Sarra Smati, Blandine Tramunt, Matthieu Wargny, Cyrielle Caussy, Bénédicte Gaborit, Camille Vatier, Bruno Vergès, Deborah Ancelle, Coralie Amadou, Leila A Bachir, Olivier Bourron, Christine Coffin-Boutreux, Sara Barraud, Anne Dorange, Bénédicte Fremy, Jean-François Gautier, Natacha Germain, Etienne Larger, Stéphanie Laugier-Robiolle, Laurent Meyer, Arnaud Monier, Isabelle Moura, Louis Potier, Nadia Sabbah, Dominique Seret-Bégué, Patrice Winiszewski, Matthieu Pichelin, Pierre-Jean Saulnier, Samy Hadjadj, Bertrand Cariou, Pierre Gourdy, CORONADO investigators, Sarra Smati, Blandine Tramunt, Matthieu Wargny, Cyrielle Caussy, Bénédicte Gaborit, Camille Vatier, Bruno Vergès, Deborah Ancelle, Coralie Amadou, Leila A Bachir, Olivier Bourron, Christine Coffin-Boutreux, Sara Barraud, Anne Dorange, Bénédicte Fremy, Jean-François Gautier, Natacha Germain, Etienne Larger, Stéphanie Laugier-Robiolle, Laurent Meyer, Arnaud Monier, Isabelle Moura, Louis Potier, Nadia Sabbah, Dominique Seret-Bégué, Patrice Winiszewski, Matthieu Pichelin, Pierre-Jean Saulnier, Samy Hadjadj, Bertrand Cariou, Pierre Gourdy, CORONADO investigators

Abstract

Aim: To assess the relationship between body mass index (BMI) classes and early COVID-19 prognosis in inpatients with type 2 diabetes (T2D).

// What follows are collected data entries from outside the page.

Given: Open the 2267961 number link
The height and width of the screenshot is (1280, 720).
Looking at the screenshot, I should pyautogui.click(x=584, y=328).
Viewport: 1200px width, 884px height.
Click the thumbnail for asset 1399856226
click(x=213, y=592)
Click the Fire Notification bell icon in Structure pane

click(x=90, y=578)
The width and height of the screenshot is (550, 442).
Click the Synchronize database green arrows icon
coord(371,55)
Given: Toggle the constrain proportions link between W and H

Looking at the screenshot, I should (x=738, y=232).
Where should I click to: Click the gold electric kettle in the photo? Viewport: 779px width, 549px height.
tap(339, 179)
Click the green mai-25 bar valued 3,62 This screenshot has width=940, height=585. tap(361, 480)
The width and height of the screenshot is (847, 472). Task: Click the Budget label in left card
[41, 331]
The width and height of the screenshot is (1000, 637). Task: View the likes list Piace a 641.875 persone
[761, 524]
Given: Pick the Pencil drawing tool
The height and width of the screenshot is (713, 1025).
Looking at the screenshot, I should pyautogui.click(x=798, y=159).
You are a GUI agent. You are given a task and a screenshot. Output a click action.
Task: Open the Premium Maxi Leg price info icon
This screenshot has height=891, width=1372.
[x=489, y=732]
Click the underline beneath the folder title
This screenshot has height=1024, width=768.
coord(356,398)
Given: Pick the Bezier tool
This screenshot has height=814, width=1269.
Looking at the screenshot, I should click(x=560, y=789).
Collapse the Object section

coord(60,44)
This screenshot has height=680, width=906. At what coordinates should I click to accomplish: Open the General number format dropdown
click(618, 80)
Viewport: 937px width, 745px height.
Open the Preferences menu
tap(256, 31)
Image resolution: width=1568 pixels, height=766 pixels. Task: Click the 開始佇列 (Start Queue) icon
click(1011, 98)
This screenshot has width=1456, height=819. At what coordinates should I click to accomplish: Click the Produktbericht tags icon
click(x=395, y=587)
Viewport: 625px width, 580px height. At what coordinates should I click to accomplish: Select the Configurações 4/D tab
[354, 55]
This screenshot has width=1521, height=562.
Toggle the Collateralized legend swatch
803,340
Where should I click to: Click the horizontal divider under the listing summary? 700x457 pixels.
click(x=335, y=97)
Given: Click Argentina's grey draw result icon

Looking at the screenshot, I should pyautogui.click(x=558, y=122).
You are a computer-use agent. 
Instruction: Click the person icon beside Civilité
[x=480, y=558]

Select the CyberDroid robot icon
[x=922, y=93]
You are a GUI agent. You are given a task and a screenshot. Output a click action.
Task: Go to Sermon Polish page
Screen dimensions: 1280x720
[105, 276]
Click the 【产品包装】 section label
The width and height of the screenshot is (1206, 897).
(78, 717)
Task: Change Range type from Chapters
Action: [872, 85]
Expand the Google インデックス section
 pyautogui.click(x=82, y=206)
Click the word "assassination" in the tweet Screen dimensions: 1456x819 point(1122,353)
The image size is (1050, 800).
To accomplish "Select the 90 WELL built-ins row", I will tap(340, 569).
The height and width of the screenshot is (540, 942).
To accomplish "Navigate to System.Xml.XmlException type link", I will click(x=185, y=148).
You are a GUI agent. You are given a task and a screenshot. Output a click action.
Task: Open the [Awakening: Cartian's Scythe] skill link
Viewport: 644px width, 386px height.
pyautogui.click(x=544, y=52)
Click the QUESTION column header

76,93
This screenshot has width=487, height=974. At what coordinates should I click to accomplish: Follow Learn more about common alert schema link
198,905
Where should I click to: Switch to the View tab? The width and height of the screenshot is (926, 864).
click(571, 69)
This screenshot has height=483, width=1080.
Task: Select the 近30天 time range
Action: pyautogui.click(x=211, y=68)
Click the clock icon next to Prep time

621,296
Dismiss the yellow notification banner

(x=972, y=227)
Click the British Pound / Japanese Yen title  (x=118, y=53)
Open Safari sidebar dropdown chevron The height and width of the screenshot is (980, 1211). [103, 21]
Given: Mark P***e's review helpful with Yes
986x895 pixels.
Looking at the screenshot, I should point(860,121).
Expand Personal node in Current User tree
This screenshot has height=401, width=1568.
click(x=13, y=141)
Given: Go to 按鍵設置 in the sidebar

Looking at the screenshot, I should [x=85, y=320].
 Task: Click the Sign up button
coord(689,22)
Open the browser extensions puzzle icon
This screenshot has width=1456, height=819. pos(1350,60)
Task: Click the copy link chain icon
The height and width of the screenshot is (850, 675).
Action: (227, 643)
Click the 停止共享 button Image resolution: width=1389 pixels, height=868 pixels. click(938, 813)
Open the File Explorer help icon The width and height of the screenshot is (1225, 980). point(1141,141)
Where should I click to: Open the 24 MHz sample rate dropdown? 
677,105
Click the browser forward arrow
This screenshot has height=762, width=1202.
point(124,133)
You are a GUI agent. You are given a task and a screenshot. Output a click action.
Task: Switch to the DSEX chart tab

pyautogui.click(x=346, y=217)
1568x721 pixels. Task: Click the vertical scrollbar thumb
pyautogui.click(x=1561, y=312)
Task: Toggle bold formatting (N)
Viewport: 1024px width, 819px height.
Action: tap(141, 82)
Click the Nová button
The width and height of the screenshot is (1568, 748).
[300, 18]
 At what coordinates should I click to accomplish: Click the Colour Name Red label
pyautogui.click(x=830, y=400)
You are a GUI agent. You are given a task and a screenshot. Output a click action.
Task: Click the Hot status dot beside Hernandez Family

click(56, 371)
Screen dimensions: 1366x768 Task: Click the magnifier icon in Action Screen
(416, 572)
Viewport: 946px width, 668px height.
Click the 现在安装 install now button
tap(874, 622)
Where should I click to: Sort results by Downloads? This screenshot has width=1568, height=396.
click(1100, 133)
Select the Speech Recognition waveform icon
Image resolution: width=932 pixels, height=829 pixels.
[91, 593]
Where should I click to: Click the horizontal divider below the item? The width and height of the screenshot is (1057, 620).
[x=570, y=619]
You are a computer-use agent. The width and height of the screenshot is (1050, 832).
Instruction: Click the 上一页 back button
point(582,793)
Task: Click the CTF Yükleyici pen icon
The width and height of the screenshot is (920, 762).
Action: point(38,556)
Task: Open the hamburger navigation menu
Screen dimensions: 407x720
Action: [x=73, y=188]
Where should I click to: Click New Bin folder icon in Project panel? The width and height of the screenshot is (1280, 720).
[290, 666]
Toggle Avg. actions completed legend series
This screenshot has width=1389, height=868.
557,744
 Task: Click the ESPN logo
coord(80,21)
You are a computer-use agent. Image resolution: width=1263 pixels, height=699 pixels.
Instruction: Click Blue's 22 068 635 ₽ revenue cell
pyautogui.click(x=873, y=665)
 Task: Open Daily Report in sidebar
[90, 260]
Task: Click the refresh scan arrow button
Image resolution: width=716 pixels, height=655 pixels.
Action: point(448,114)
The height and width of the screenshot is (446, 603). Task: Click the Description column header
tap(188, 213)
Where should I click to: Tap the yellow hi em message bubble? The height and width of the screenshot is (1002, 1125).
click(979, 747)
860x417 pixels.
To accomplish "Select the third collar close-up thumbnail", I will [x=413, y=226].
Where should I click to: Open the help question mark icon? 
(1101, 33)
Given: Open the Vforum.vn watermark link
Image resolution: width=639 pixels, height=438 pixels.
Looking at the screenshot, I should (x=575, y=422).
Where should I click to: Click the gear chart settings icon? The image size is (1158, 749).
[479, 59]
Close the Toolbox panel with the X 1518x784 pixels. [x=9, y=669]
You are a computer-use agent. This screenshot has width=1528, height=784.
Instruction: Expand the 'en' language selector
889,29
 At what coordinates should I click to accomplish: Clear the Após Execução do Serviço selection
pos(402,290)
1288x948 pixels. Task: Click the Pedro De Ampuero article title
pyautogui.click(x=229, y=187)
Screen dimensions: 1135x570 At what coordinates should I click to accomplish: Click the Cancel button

Methods: From the CORONAvirus-SARS-CoV-2 and Diabetes Outcomes (CORONADO) study, we conducted an analysis in patients with T2D categorized by four BMI subgroups according to the World Health Organization classification. Clinical characteristics and COVID-19-related outcomes (i.e. intubation for mechanical ventilation [IMV], death and discharge by day 7 [D7]) were analysed according to BMI status.

Results: Among 1965 patients with T2D, 434 (22.1%) normal weight (18.5-24.9 kg/m2 , reference group), 726 (36.9%) overweight (25-29.9 kg/m2 ) and 805 (41.0%) obese subjects were analysed, including 491 (25.0%) with class I obesity (30-34.9 kg/m2 ) and 314 (16.0%) with class II/III obesity (≥35 kg/m2 ). In a multivariable-adjusted model, the primary outcome (i.e. IMV and/or death by D7) was significantly associated with overweight (OR 1.65 [1.05-2.59]), class I (OR 1.93 [1.19-3.14]) and class II/III obesity (OR 1.98 [1.11-3.52]). After multivariable adjustment, primary outcome by D7 was significantly associated with obesity in patients aged younger than 75 years, while such an association was no longer found in those aged older than 75 years.

Conclusions: Overweight and obesity are associated with poor early prognosis in patients with T2D hospitalized for COVID-19. Importantly, the deleterious impact of obesity on COVID-19 prognosis was no longer observed in the elderly, highlighting the need for specific management in this population.

Keywords: COVID-19, elderly, mechanical ventilation, obesity, prognosis, type 2 diabetes.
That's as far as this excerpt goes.